-- BEGIN --

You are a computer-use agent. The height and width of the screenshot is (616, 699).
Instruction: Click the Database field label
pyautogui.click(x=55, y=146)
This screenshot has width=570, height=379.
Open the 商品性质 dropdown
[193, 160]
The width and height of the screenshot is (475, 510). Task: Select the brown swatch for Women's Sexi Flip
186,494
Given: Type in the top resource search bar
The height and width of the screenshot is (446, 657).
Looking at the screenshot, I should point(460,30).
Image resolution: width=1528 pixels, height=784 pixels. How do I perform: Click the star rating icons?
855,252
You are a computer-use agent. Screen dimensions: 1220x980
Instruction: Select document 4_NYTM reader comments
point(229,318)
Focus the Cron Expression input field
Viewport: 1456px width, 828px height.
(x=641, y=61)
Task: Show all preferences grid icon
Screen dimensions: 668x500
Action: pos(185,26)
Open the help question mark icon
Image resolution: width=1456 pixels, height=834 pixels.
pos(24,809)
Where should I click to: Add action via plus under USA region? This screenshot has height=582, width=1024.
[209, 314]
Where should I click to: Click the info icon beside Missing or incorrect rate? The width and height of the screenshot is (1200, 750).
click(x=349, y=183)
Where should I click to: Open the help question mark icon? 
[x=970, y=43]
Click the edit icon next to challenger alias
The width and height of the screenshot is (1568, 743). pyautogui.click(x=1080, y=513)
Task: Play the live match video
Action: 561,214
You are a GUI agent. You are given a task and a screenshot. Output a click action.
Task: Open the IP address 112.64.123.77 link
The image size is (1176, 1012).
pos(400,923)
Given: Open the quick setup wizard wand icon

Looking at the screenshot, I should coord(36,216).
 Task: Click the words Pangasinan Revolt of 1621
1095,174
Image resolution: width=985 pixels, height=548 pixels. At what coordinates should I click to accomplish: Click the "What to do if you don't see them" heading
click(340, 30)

-- END --

PROMPT
Reproduce the records verbatim, starting at the line containing "Task: Show all preferences grid icon" and ending at the last line of the records, both included.

EXERCISE ANSWER
Task: Show all preferences grid icon
Screen dimensions: 668x500
Action: pos(185,26)
Open the help question mark icon
Image resolution: width=1456 pixels, height=834 pixels.
pos(24,809)
Where should I click to: Add action via plus under USA region? This screenshot has height=582, width=1024.
[209, 314]
Where should I click to: Click the info icon beside Missing or incorrect rate? The width and height of the screenshot is (1200, 750).
click(x=349, y=183)
Where should I click to: Open the help question mark icon? 
[x=970, y=43]
Click the edit icon next to challenger alias
The width and height of the screenshot is (1568, 743). pyautogui.click(x=1080, y=513)
Task: Play the live match video
Action: 561,214
You are a GUI agent. You are given a task and a screenshot. Output a click action.
Task: Open the IP address 112.64.123.77 link
The image size is (1176, 1012).
pos(400,923)
Given: Open the quick setup wizard wand icon

Looking at the screenshot, I should coord(36,216).
 Task: Click the words Pangasinan Revolt of 1621
1095,174
Image resolution: width=985 pixels, height=548 pixels. At what coordinates should I click to accomplish: Click the "What to do if you don't see them" heading
click(340, 30)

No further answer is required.